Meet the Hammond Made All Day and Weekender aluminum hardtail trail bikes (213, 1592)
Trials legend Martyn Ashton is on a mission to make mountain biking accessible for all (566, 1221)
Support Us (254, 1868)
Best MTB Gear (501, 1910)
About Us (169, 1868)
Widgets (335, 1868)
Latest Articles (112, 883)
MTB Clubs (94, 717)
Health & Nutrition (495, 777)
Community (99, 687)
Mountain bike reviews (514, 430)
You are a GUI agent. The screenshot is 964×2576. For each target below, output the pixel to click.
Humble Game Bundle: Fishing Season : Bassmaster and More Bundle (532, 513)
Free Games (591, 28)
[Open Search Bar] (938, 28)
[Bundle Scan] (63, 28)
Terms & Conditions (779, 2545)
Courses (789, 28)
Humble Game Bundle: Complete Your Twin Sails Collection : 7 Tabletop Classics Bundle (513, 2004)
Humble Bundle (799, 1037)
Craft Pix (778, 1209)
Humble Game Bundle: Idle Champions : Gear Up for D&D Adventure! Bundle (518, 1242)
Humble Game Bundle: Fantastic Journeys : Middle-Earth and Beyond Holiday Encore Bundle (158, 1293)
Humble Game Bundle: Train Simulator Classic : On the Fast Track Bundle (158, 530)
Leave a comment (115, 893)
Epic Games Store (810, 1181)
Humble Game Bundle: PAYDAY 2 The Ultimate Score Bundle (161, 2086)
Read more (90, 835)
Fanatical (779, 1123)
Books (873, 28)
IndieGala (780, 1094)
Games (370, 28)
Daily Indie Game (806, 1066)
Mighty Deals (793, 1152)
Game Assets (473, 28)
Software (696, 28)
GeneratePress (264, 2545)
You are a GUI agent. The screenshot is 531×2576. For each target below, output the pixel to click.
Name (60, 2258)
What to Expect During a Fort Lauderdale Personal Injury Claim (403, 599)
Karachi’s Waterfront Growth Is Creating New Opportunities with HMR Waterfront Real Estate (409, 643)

---+---

### WORK INSTRUCTIONS
Write out every line in the data that holds the string "screenshot".

### EXERCISE RESULT
You are a GUI agent. The screenshot is 964×2576. For each target below, output the pixel to click.
You are a GUI agent. The screenshot is 531×2576. For each target below, output the pixel to click.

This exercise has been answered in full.